◆ **PASSAGE GIVEN**:
=====
Difference between readmatrix() and readtable()
Show older comments
Hi community,
After reading that xlsread() is not recommended anymore, I tried to get my excel table read through the readmatrix() function. However, I don't seem to get my excel file read in the correct way. The output that readmatrix gives me is never what what I can read in the excel file. I assume this has something to do with the coding, so I tried to get the output right through the "OutputType" option, but this did not yield satisfactory results either.
Later then, I found the readtable() function, and this seems to give me what I want. However, I still need to understand a bit more why it does so, and that brings me to my basic question:
I read the documentations on both functions and from what I understand the most basic difference between them seems to be that readmatrix() returns an array and readtable() returns a table. But why does this cause me trouble in getting the data from the excel file returned correctly/the way I need it when I use readmatrix()? What is the underlying difference in how Matlab handles the data in this case? And, if readtable() actually turns out to the function that is better suited in this case, for what prupose would readmatrix() be better suited then? Could you give an example?
=====
◆ **DATASET ENTRIES**:
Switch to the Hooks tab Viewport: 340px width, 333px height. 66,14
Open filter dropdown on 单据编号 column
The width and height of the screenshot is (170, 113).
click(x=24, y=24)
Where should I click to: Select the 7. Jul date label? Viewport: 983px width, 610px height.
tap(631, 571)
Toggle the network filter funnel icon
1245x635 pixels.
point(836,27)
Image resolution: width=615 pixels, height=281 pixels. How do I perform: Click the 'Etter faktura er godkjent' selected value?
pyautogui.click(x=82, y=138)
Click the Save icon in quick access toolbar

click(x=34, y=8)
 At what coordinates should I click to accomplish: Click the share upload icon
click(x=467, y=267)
=====
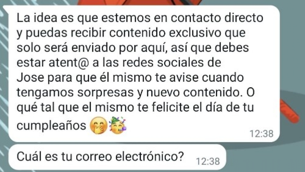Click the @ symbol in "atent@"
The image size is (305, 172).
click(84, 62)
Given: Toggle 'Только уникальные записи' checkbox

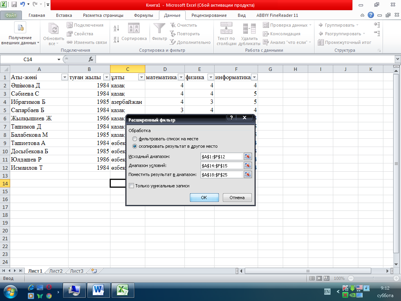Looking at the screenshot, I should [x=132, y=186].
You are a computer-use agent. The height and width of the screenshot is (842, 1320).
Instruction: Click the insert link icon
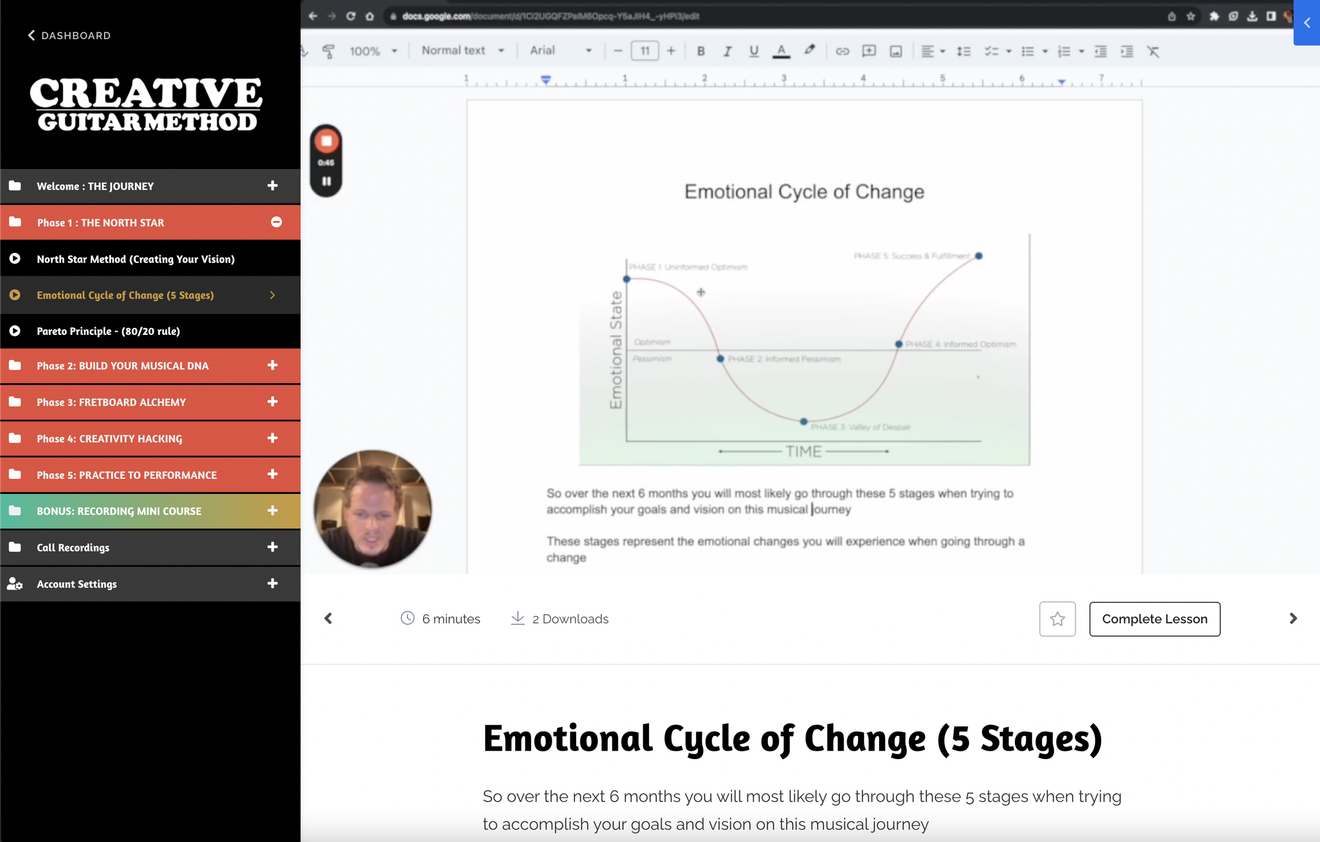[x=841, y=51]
=====
◆ **SHORT TASK**:
Quote the stretch of the forum post from "Show older comments" through "satisfactory results either.". The lines above are separate material, apart from the forum post.

◆ **COMPLETE OUTPUT**:
Show older comments
Hi community,
After reading that xlsread() is not recommended anymore, I tried to get my excel table read through the readmatrix() function. However, I don't seem to get my excel file read in the correct way. The output that readmatrix gives me is never what what I can read in the excel file. I assume this has something to do with the coding, so I tried to get the output right through the "OutputType" option, but this did not yield satisfactory results either.